ABSTRACT
The establishment of proper kinetochore-microtubule attachments facilitates faithful chromosome segregation. Incorrect attachments activate the spindle assembly checkpoint (SAC), which blocks anaphase onset via recruitment of a cohort of SAC components (Mph1/MPS1, Mad1, Mad2, Mad3/BubR1, Bub1 and Bub3) to kinetochores. KNL1, a component of the outer kinetochore KMN network (KNL1/Mis12 complex/Ndc80 complex), acts as a platform for Bub1 and Bub3 localization upon its phosphorylation by Mph1/MPS1. The Ndc80 protein, a major microtubule-binding site, is critical for MPS1 localization to the kinetochores in mammalian cells. Here we characterized the newly isolated mutant ndc80-AK01 in fission yeast, which contains a single point mutation within the hairpin region. This hairpin connects the preceding calponin-homology domain with the coiled-coil region. ndc80-AK01 was hypersensitive to microtubule depolymerizing reagents with no apparent growth defects without drugs. Subsequent analyses indicated that ndc80-AK01 is defective in SAC signaling, as mutant cells proceeded into lethal cell division in the absence of microtubules. Under mitotic arrest conditions, all SAC components (Ark1/Aurora B, Mph1, Bub1, Bub3, Mad3, Mad2 and Mad1) did not localize to the kinetochore. Further genetic analyses indicated that the Ndc80 hairpin region might act as a platform for the kinetochore recruitment of Mph1, which is one of the most upstream SAC components in the hierarchy. Intriguingly, artificial tethering of Mph1 to the kinetochore fully restored checkpoint signaling in ndc80-AK01 cells, further substantiating the notion that Ndc80 is a kinetochore platform for Mph1. The hairpin region of Ndc80, therefore, plays a critical role in kinetochore recruitment of Mph1.
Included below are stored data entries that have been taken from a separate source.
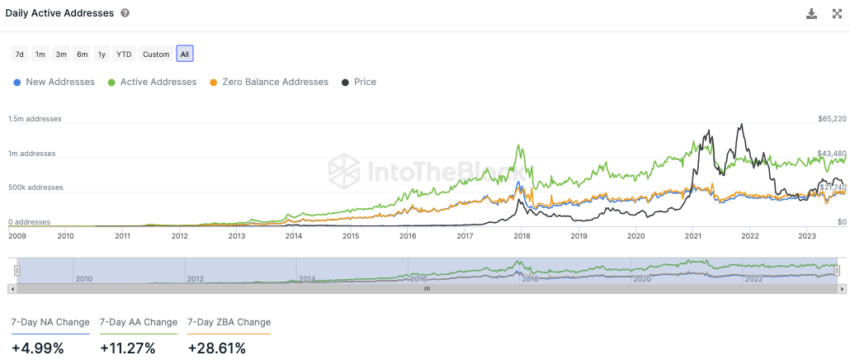This screenshot has height=360, width=850.
Task: Choose YTD time range
Action: [x=124, y=54]
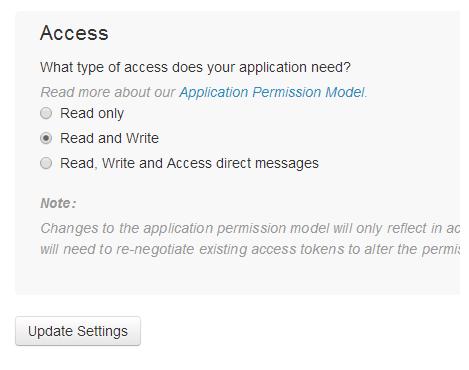469x370 pixels.
Task: Select the Read only radio button
Action: pyautogui.click(x=46, y=113)
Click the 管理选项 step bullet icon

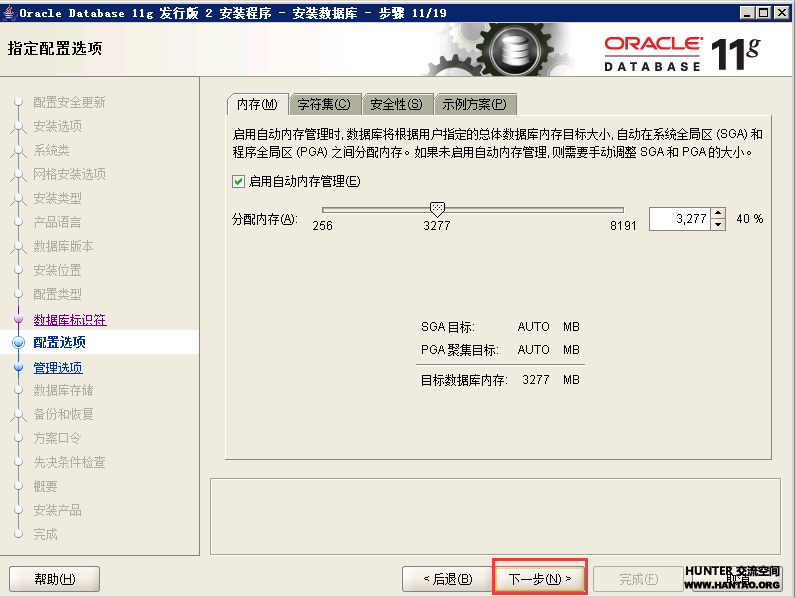[17, 367]
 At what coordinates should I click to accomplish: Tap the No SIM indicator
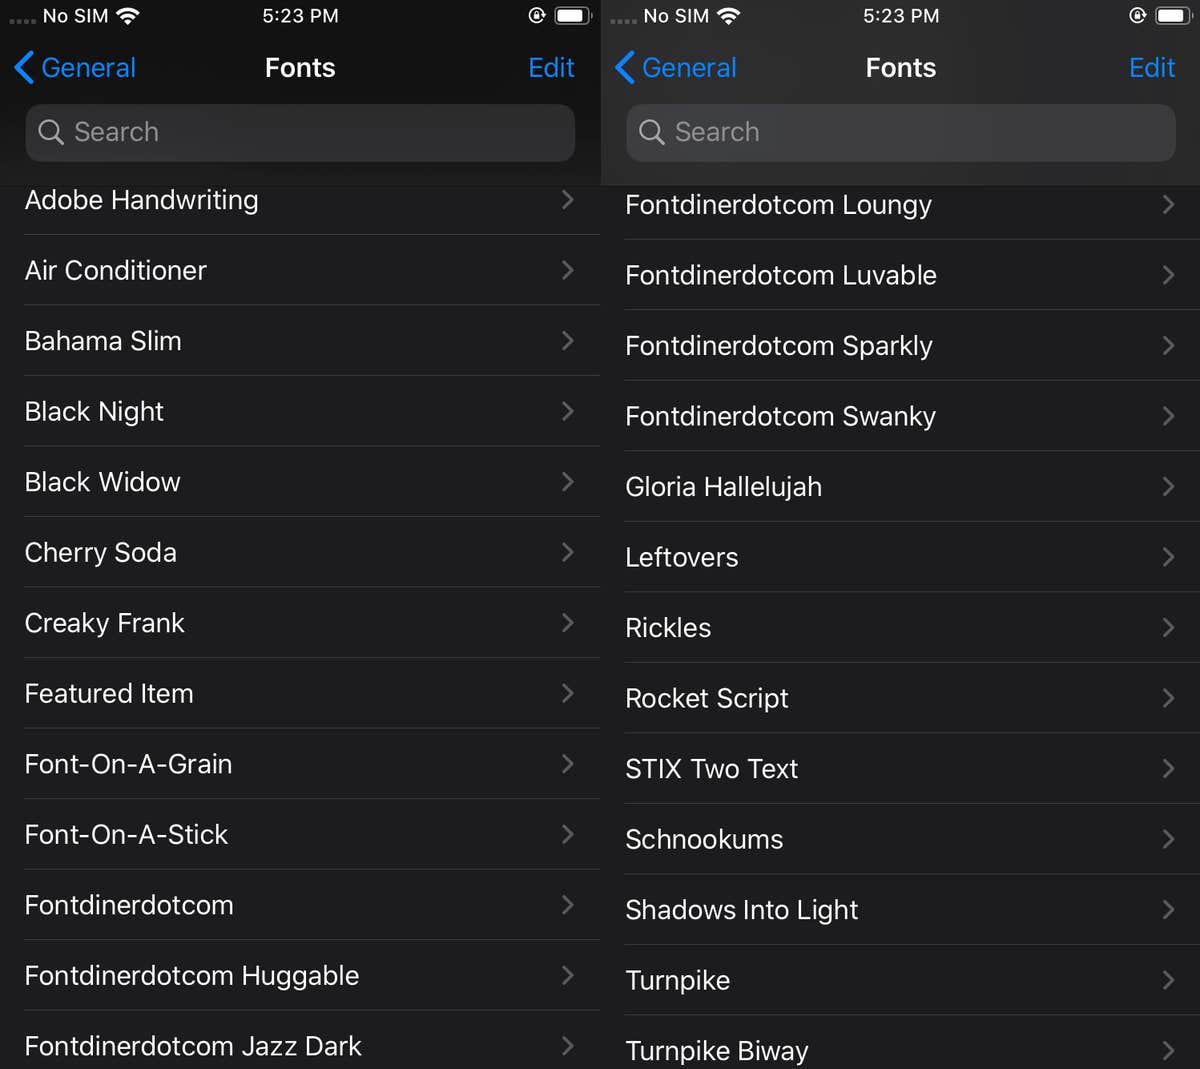click(x=75, y=15)
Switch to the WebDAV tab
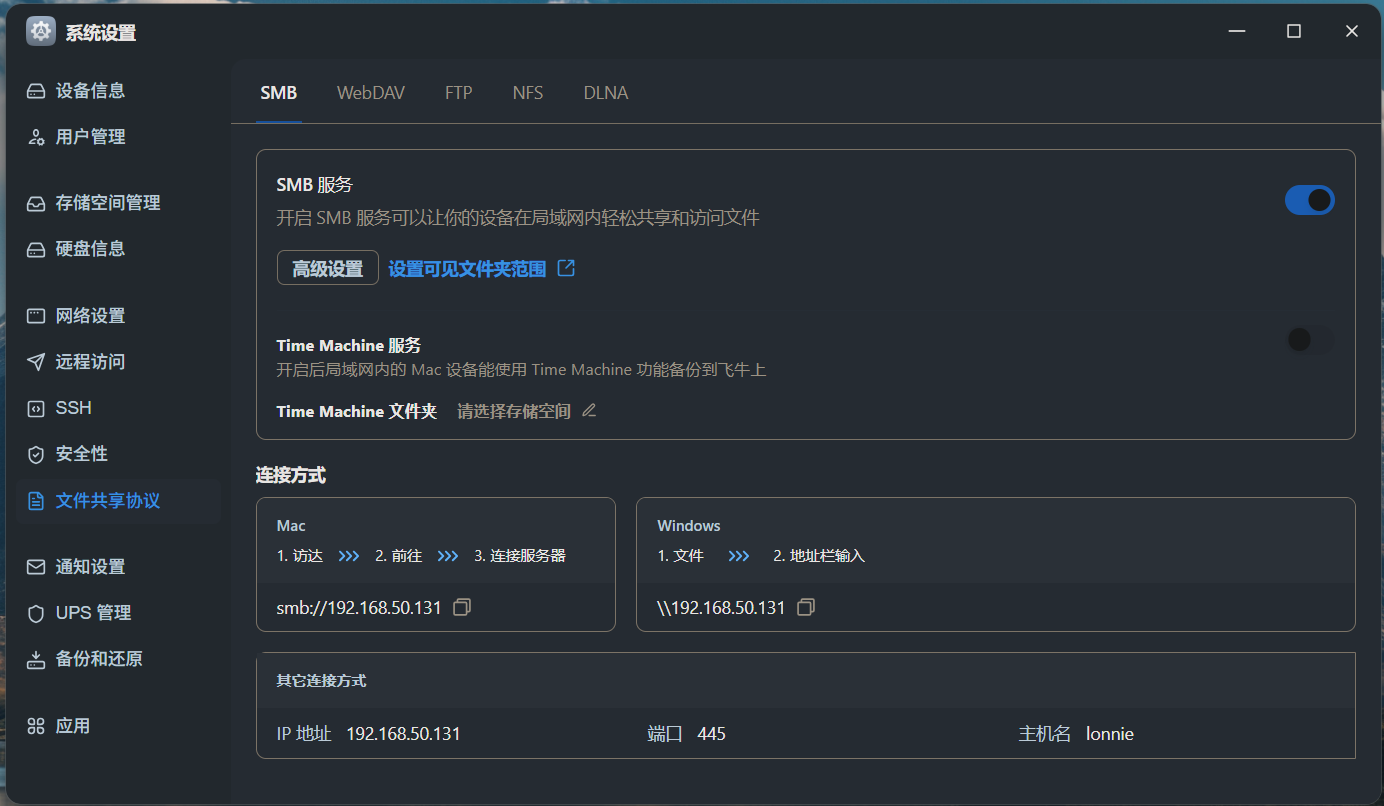Image resolution: width=1384 pixels, height=806 pixels. (371, 93)
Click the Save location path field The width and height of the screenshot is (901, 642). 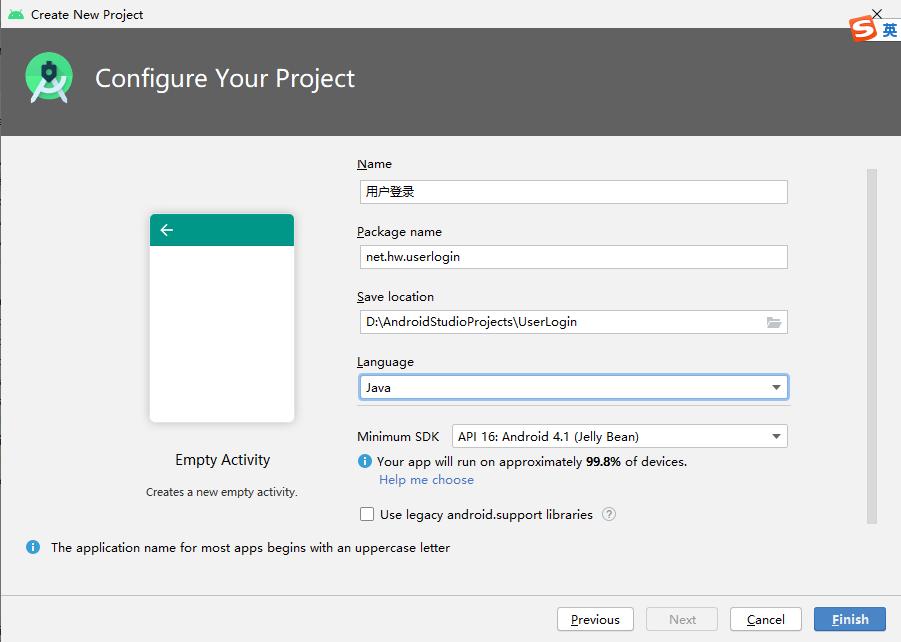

KEYWORDS: fission yeast, kinetochore, Mph1/MPS1, Ndc80, spindle assembly checkpoint
Introduction
Proper kinetochore-microtubule attachment lies at the heart of faithful segregation of chromosomes during mitosis. The outer kinetochore KMN network (KNL1, Mis12 complex and Ndc80 complex) plays a central role in ensuring proper microtubule attachment.1-4 Numerous studies have shown that the Ndc80 complex binds to microtubules in a tripartite manner – through the unstructured N-tail, the CH (calponin homology) domain and the internal loop region of the Ndc80 protein.5-11 While the N-tail and the CH domain are responsible for lateral attachment of microtubules by directly interacting with microtubule lattice,12-14 the loop, which interrupts the medial coiled-coil domain, helps establish end-on attachment by indirectly interacting with the microtubule plus end through recruiting microtubule-associated proteins.11,15,16 Incorrectly attached or unattached kinetochores are recognized by the spindle assembly checkpoint (SAC). Upon SAC activation, the ensemble of the SAC components (Mph1/MPS1, Mad1, Mad2, Mad3/BubR1, Bub1 and Bub3) is recruited to the kinetochores, generating a ‘wait-anaphase’ signal to halt mitotic progression.17,18
Intriguingly, aside from its microtubule-binding activity, the Ndc80 complex has been implicated to play a role in SAC activation.2,19-22 In humans, MPS1 binds to the CH domain of Ndc80 through its N-terminal extension (NTE) and tetratricopeptide repeat (TPR) in vitro,23 competing for the microtubule binding sites.24,25 This interaction appears to be regulated by Aurora B phosphorylation of the Ndc80 and MPS1 proteins.23,26,27 In addition, the CH domain of Nuf2 binds to the middle region (MR) of MPS1 in vitro.24,26 However, it remains unclear as to whether the CH domains are necessary and sufficient for MPS1 recruitment to unattached kinetochores in vivo. It is also not known how MPS1 is recruited to the kinetochore in simple model organisms such as yeasts. In this study, through analyses of a newly isolated ndc80 mutant (ndc80-AK01) in fission yeast, we show that the hairpin region, situated between the CH domain and the coiled-coil domain, plays a critical role in SAC signaling through recruitment of Mph1 to the unattached kinetochore.
Results
The ndc80-AK01 mutant is hypersensitive to microtubule drugs and contains a point mutation in the internal hairpin region
By isolating temperature sensitive ndc80 mutants specifically defective in kinetochore-microtubule attachment, we previously identified the Ndc80 internal loop as an important platform for regulating microtubule attachment and timely mitotic progression.7,9,11 In this study, we adopted a similar screening method (Fig. 1A) to isolate mutants that are sensitive to the microtubule depolymerising drug thiabendazole (TBZ), rather than high temperature. Subsequently, we isolated the ndc80-AK01 mutant that is TBZ-sensitive to an extent similar to mad1Δ (Fig. 1B). ndc80-AK01 contains a single amino acid change (L246P) in the hairpin region that resides between the CH domain and the coiled-coil region (Figs. 1C and S1). We tested the structural integrity of the Ndc80 complex in the ndc80-AK01 mutant by visualizing other components of the complex. As in wild type, Nuf2 and Spc25 co-localize as discrete dots in the ndc80-AK01 mutant (Fig. 1D and E), indicating that the defective phenotypes of the ndc80-AK01 mutant are not a result of disrupting overall architecture of the Ndc80 complex.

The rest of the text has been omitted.